Criminalising clients makes sex workers poorer and therefore more desperate – it means sex workers are pushed to accept clients they might otherwise reject
“On the topic of empowerment or control and indeed much of the debates on how to tackle prostitution, there are polarised views,” she says. “We also know that many turn to prostitution not through choice but due to a range of vulnerabilities and complex factors.
“Unfortunately, those who are perhaps the most vulnerable or disempowered members of society may also be the least vocal. We need to ensure that we find ways to listen to those people too, who may have a very different experience or perception of prostitution.”
This is one of the reasons why community justice organisation Sacro welcomes the consultation on challenging men’s demand for prostitution.
Sacro has been providing support to women involved in selling or exchanging sex since 2005 through its Another Way service, which supports women in Edinburgh working on-street as well as in saunas. Last year, it launched its CLiCK service, which supports women who sell or exchange sex online throughout Scotland.
The organisation also supports women involved in the criminal justice system who might be vulnerable to commercial sexual exploitation.
“As a service provider with long-standing experience in supporting women, Sacro recognises that, although for a number of women the sex industry is a choice and a valuable source of income, there are harms and risks associated with the sale of sex and sexual activity on-street, indoors and online,” Angela Voulgari, Sacro’s Gender Based Violence Services Manager, tells Holyrood.
“This is particularly true for women for whom the sale and exchange of sex is a means of survival and the only alternative to destitution, and for women affected by intersecting forms of inequality.
“Sacro recognises prostitution as a gendered issue disproportionately affecting women and girls. The organisation’s work is in line with the Equally Safe strategy to achieving gender equality through effective interventions to prevent violence and to bring perpetrators of violence against women and girls to justice. As such, Sacro supports any steps taken to promote positive and safe choices for girls and women and to challenge attitudes and behaviours that would compromise gender equality in Scotland.”
However, Scot-Pep, another sex worker-led charity, believes any move to criminalise men will not help women working in prostitution.

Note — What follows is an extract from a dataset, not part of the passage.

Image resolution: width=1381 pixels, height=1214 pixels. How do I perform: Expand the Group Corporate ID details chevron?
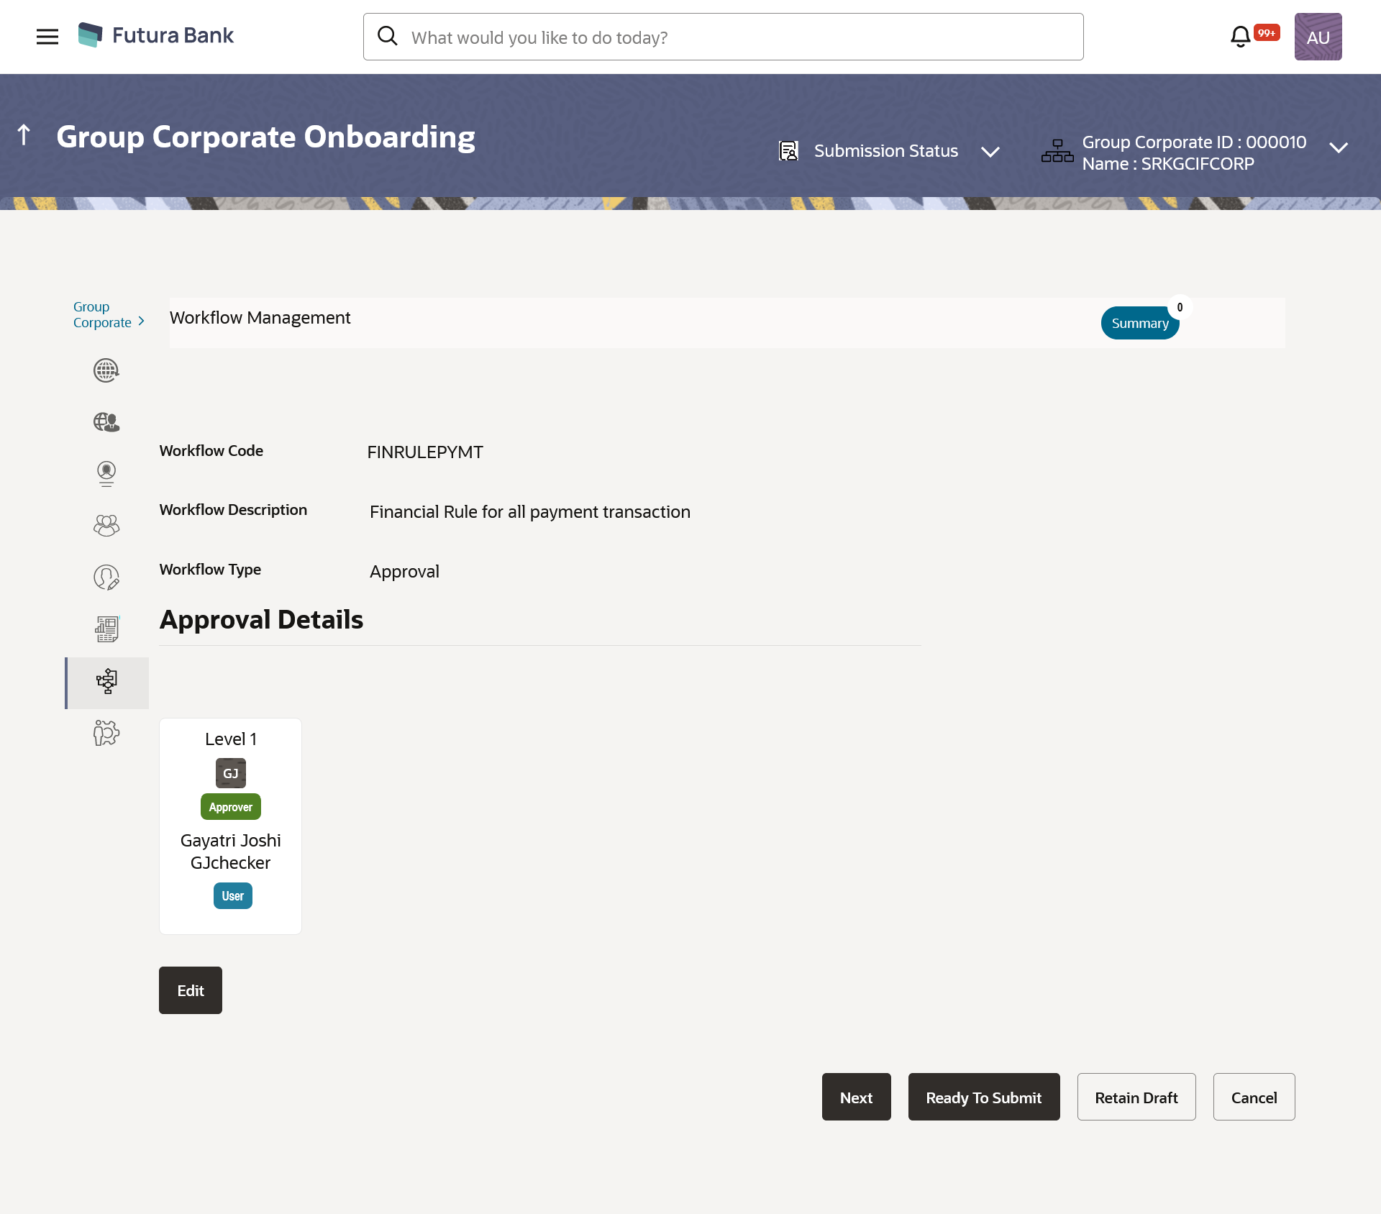click(x=1339, y=148)
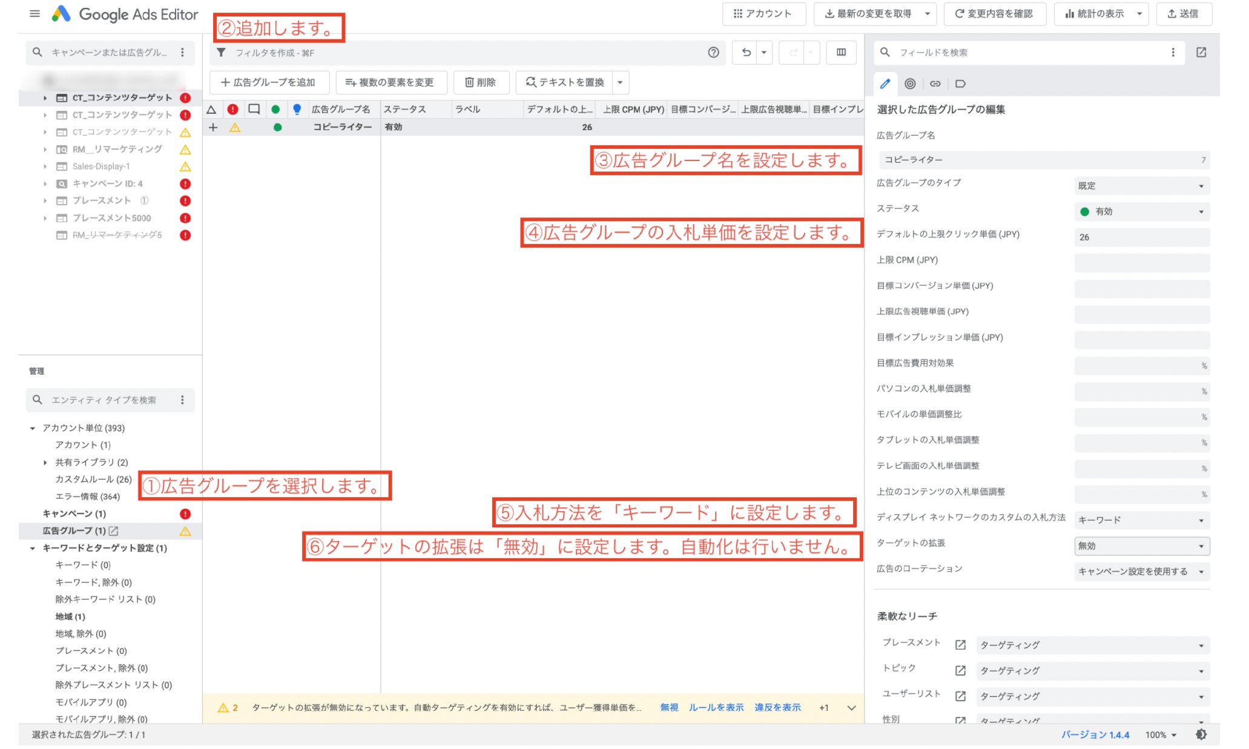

Working to “defend and extend the human rights and labour rights of sex workers in Scotland”, the charity has come out against the Nordic model, agreeing with Umbrella Lane that it puts people who sell sex at even greater risk.
It cites a previous change to Scottish law in 2007, which criminalised the clients of street-based prostitutes – so-called kerb crawlers – and said as a result, violence against those working on the streets soared by more than 50 per cent.
Kat, a sex worker involved with Scot-Pep, says: “Criminalising clients makes sex workers poorer and therefore more desperate – it means sex workers are pushed to accept clients they might otherwise reject, or to get into cars more quickly, with less time to make a safety assessment.
“It means workers have to meet clients in darker or more isolated areas, because we have to cater to the client’s fear of arrest and meet him somewhere more hidden. Such a law is a gift to those who want to harm us – it’s a rapist’s charter.”